Si quelqu’un se retrouve le dos au mur, il réagit davantage de façon agressive. C’est ainsi qu’on peut interpréter la réaction de l’église catholique – à laquelle se sont jointes les communautés protestantes, juives et musulmanes – face au rapport d’experts en attendant le grand débat voulu par le ministre des Cultes François Biltgen. Un débat qui tournera autour de trois points : le décret de 1809 sur les fabriques d’église, le catéchisme et le financement des cultes. Pas sûr d’ailleurs qu’une discussion autour du dernier point ait été voulue par le ministre, comme le remarque André Hoffmann dans la prise de position de Déi Lénk, dans laquelle il reproche au gouvernement d’avoir « discrètement guidé » l’orientation du groupe d’experts de façon à éluder le débat autour de cette question fondamentale.

En ce qui concerne le premier point, même le rapport des experts est clair : le principe des fabriques d’église est suranné, favorise injustement l’église catholique – le même rapport revient d’ailleurs souvent sur sa position privilégiée dans d’autres domaines – et doit être abrogé. Selon les chiffres récents, les fabriques d’église coûtent chaque année une dizaine de millions d’euros aux communes, de l’argent que celles-ci pourraient certainement mieux dépenser, par exemple en construisant davantage de logements sociaux. Evidemment, l’église catholique ne l’entend pas de cette oreille. Pour elle, « il n’est pas concevable de mélanger ces entités bien établies et protégées par la loi avec le légitime besoin des autres communautés religieuses d’avoir recours à plusieurs implantations réparties sur le territoire du grand-duché ». Même si elle se dit prête à discuter de certains points de détail pour l’éclatante majorité des partenaires, ce débat est superflu : les fabriques d’église doivent disparaître, un point c’est tout.

Concernant le catéchisme, les communautés religieuses se sont manifestement fourvoyées dans une impasse : leur revendication de donner la possibilité à toutes les communautés d’enseigner leur religion dans les écoles publiques n’est tout simplement pas faisable. Dans un communiqué de l’Alpe (Association luxembourgeoise des professeurs d’éthique), on peut trouver deux bons arguments contre cette revendication : primo, le financement d’une telle mesure, et secundo, l’Alpe met en doute que le vivre ensemble des jeunes serait vraiment garanti par une séparation confessionnelle dans l’école publique. En se crispant derrière sa revendication irréaliste, l’église catholique a permis à la société d’avancer vers un enseignement universel des valeurs. Il faudrait presque l’en remercier.
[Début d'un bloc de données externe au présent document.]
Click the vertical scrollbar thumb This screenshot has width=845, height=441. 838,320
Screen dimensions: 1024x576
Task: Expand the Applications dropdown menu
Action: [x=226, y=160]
Quant au point fondamental de l’évolution des futures relations entre Etat et églises, le financement, l’église catholique – qui engrange 95 pour cent des aides – et les autres communautés conventionnées sont aussi en train de perdre du terrain. Même le LSAP, pourtant peu connu pour son courage politique face au CSV, vient de retrouver un peu de son ardeur socialiste en se disant prêt à entamer la stricte séparation entre église et Etat. Politiquement, il semble que le modèle des conventions serait de plus en plus obsolète, et que des modèles alternatifs comme l‘ « otto per mille » italien, revendiqué par l’ADR, ou encore le modèle allemand où le citoyen peut lui-même décider s’il veut ou non financer un culte, soient discutés.

Une chose est claire : l’église catholique et toutes les autres communautés religieuses doivent se préparer à changer de perspective, car si elles ne bougent pas, ce sera la société qui les fera bouger. Et avec le durcissement du ton, l’église catholique ne fait qu`accélérer un conflit qui sera d’autant plus dur pour elle.